There’s no need to be afraid of the dark, especially at bedtime
Many children and even some adults see the darkness as something to fear. We’re brought up on stories of monsters lurking under beds and in closets, only coming out when the sun has set and the moon is high. This can make the idea of sleeping in the pitch black a spooky prospect to a lot of people.
But there’s nothing to fear about the dark, especially at bedtime. In fact, when it comes to falling asleep, darkness is one of your most reliable allies.
Darkness is essential for sleep. The absence of light sends critical signals to the body to let it know that it is time to rest, and light exposure at the wrong time can alter your internal sleep–wake cycle in ways that interfere with the quality and quantity of your sleep.
Melatonin is a hormone produced in the brain’s pineal gland. It is often referred to as your body’s natural sleep hormone or darkness hormone, and for good reason. Melatonin influences sleep by sending a signal to the brain that informs it that it is time to rest. This signal helps your body prepare for sleep – relaxing muscles, increasing feelings of drowsiness, and dropping body temperature.
Melatonin levels natural creep up in the early evening as darkness falls, and continue to crawl throughout the night before peaking in the early hours. Levels of melatonin then drop throughout the early morning and remain low throughout much of the day.
When you expose yourself to light in the evening, you effectively inhibit the natural rise in melatonin levels, delaying the onset of the body’s transition to sleep and sleep itself.
Light – a very modern sleep problem?
For the vast majority of human history, we have not needed to seek out darkness. But the birth of electricity in the 20th century fundamentally changed our relationship with light and dark, creating new challenges when it comes to sleep.

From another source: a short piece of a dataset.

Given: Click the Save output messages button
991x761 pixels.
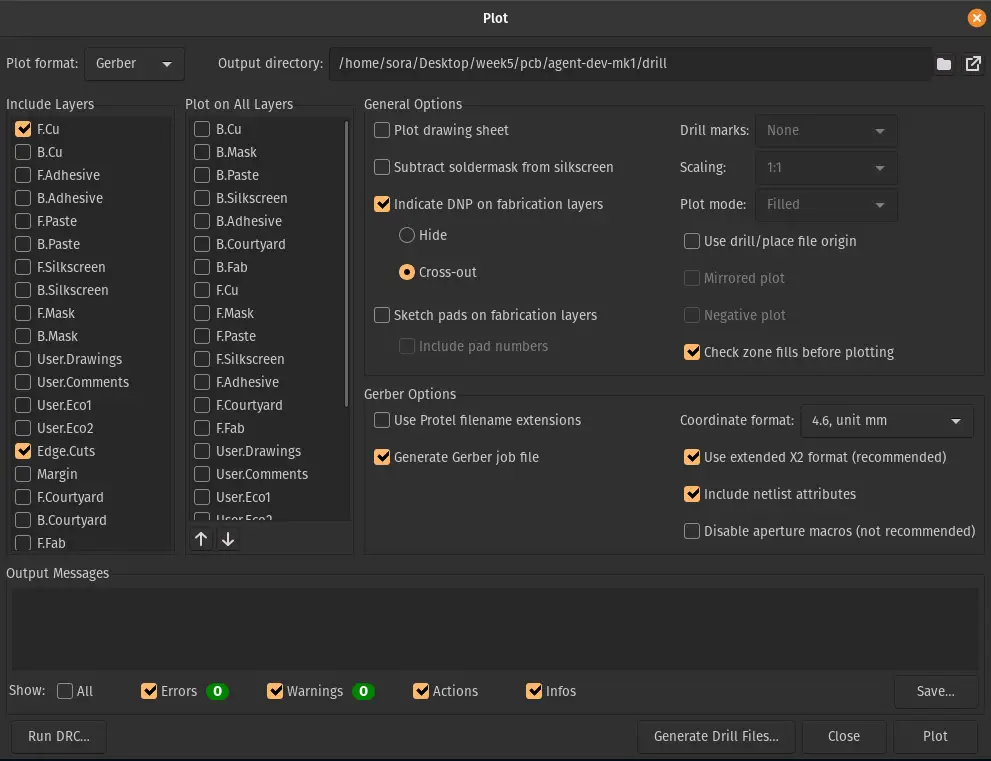Looking at the screenshot, I should point(935,691).

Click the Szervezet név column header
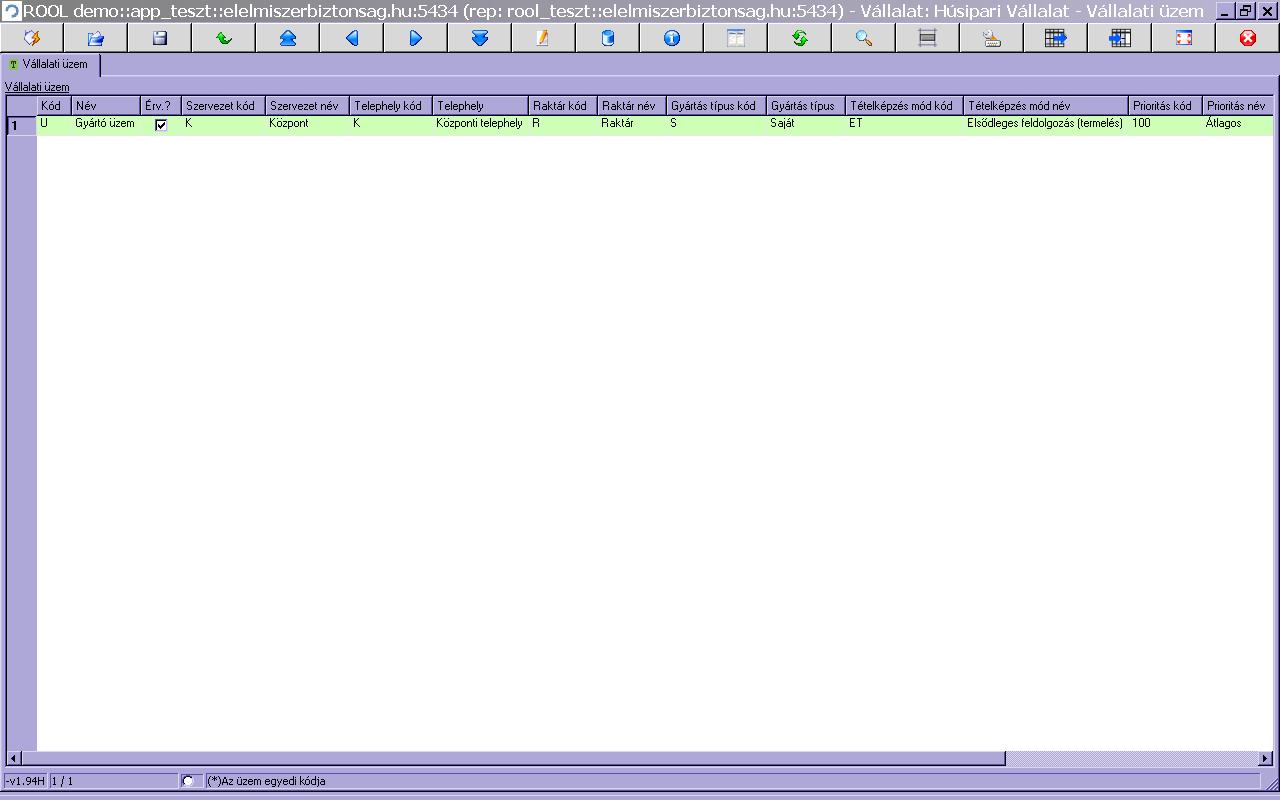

Artificial light is now ingrained as part of our daily lives. But it is important to consider that constant exposure to bright lights can disrupt our ability to sleep without us even realising it. This has become an even greater issue in recent years with the skyrocketing popularity of smartphones and tablets. When you scroll through your phone right up until the moment your head hits the pillow, not only are you bombarding your brain with information when it should be winding down, but you’re also exposing yourself to bright lights that can inhibit your body’s release of melatonin, making sleep more difficult.
Managing your light intake
Assessing your relationship to light, especially in the run up to bedtime, is essential to creating a healthy sleep environment. With awareness and attention to detail, you can create a bedroom that lends itself to quality sleep by guarding against unwanted light.
Window coverings should have the ability to block out light, whether that’s through blackout blinds or effectively lined curtains. Make sure your window coverings are well fitted so that no sliver of morning light or streetlamp glow can get in.
But it’s not all about your windows. Electronics in the bedroom pose a serious threat to a good night’s sleep. Try not to allow televisions, tablets and computers in your bedroom. You should also try not to use your phone for at least an hour before bed. Instead of leaving it right next to your bed, try leaving it on the other side of the room, or even in another room altogether, to remove the temptation.